What a Concept!

Still no Grove PUD, but plenty more shit for Council to shovel

For those of you readying the popcorn for the Big Showdown at Shoal Creek – aka the Grove at Shoal Creek PUD – you’ll have to wait at least another month. Thursday’s City Council expects to punt the PUD down Bull Creek Road once again, postponing the approval decision at least until September.

Hornsby Bend Biosolids Management Plant (Photo courtesy of Austin Water)

Not quite buried at the bottom of the 73-Item agenda is Item 68: Case No. C814-2015-0074 – The Grove at Shoal Creek PUD. The long-embattled planned unit development proposed just south of the intersection of 45th St. and Bull Creek Road will eventually arrive at council chambers, where it will bear recommendations for approval from city staff as well as the Zoning and Platting Commission. There it will generate another lively (or potentially venomous) debate whether the PUD will help implement the city’s official vision of a “compact, walkable community” or become just another developer’s rest stop on the highway to hell. The Bull Creek Road Coalition, which continues to oppose the PUD’s current incarnation, has requested a postponement, and at Tuesday’s work session, Council consensus was to honor the routine first request. The precise date of the public hearing – one step at a time – should be settled today.
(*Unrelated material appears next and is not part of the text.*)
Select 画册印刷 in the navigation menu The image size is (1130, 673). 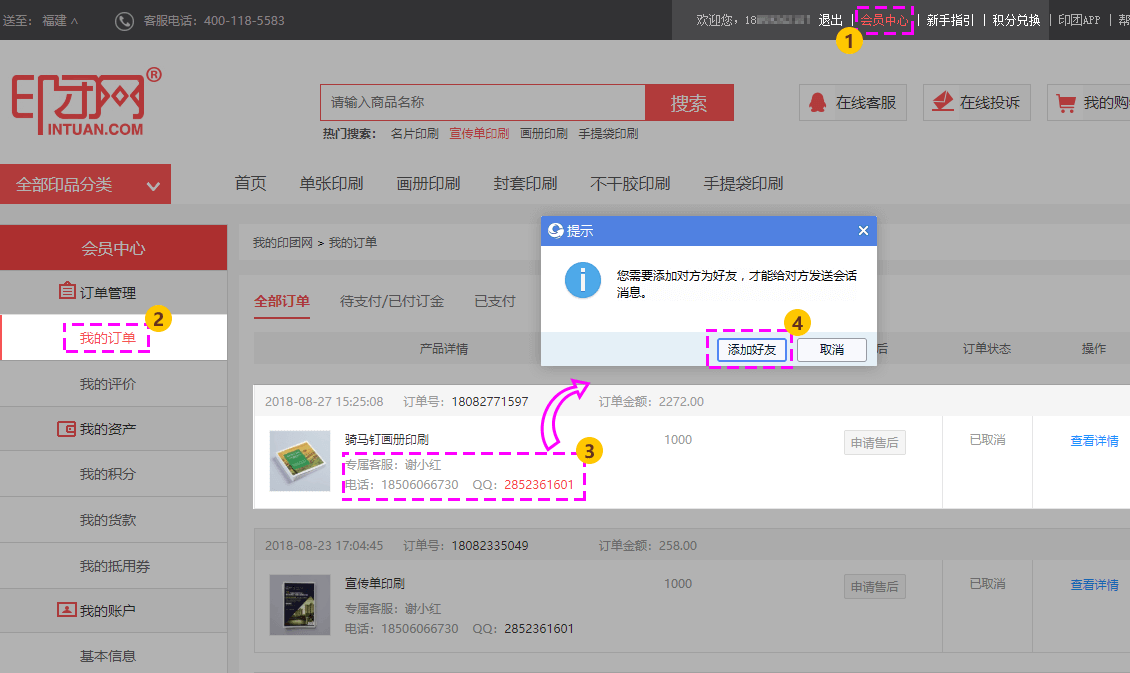tap(428, 183)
Otherwise, it will be a full week at Council, with the regular work session Tuesday, a budget work session Wednesday, and Thursday’s regular meeting that includes no less than 30 zoning cases (Items 38-68) – some of which, like No. 68, to be inevitably postponed – as well as an overflowing plate of other matters. Council remains hopeful of an early evening adjournment, but issues still on the to-do list include:

Getting Clear on the Concept: August FY2017 budget work is nominally confined to Wednesday work sessions, but at the head of today’s agenda (Item 2, right after Approval of Minutes) is Council’s budget “Concept Menu.” The “Menu,” initiated by Mayor Steve Adler last year, is a running spreadsheet of potential council member amendments that would increase, cut, or move funding around City Manager Marc Ott’s proposed budget, in the hopes of arriving, in a few weeks, at a balanced consensus. (You can download the Menu – updated each afternoon – here.) Should Thursday's council attendees use the occasion to float their own concepts – and rumblings from various quarters have certainly been heard – the Menu may be getting longer and longer.
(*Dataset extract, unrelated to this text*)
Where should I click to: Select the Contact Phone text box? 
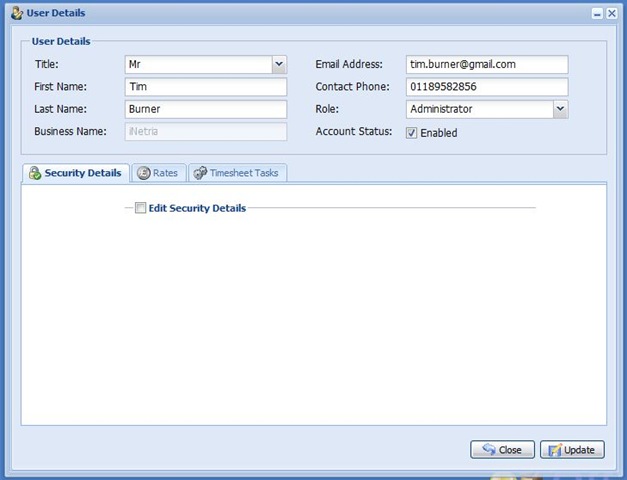487,87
Bonds to Remember: The ordinance establishing the November Mobility Bond proposition (see “What Would $720 Million for Transportation Buy?” Aug. 5) follows quickly as Agenda Item 3, although Council may choose to hear public testimony today and postpone the final vote to Aug. 18. (At Tuesday’s work session, they were still tweaking the list of various projects and the relevant ballot language – all subject to continuing debate.) There appears to be council consensus to support the bonds, and Mayor Steve Adler is hoping to pass a bond ordinance on its first two readings today. Whether that vote (which might not be unanimous) will translate into public voting consensus – in less than three months – is a question akin to one of those Olympic bicycle races. It ain’t over ’til it’s over.

Other potential dust-ups lurk:

Item 8: At long last, staff will be returning to Council with the revisions to the Downtown off-peak concrete pour regulations, following meetings with residential and industry stakeholders in attempts to minimize noise, lights, and disruption while allowing work to proceed.

Item 5: Allocation of $16.5 million in hotel occupancy tax revenues to the Austin Convention and Visitors Bureau. Councils have always had mixed feelings about the hotel tax and about ACVB tourist promotion – here’s another occasion to chew that gristle.

Items 13-14: Related contracts covering purchase and deployment of computer equipment (desktops, laptops, and workstations, roughly $12 million worth). Equipment would serve almost all departments, but the double-digit dollar figure tends to raise some council members' eyebrows.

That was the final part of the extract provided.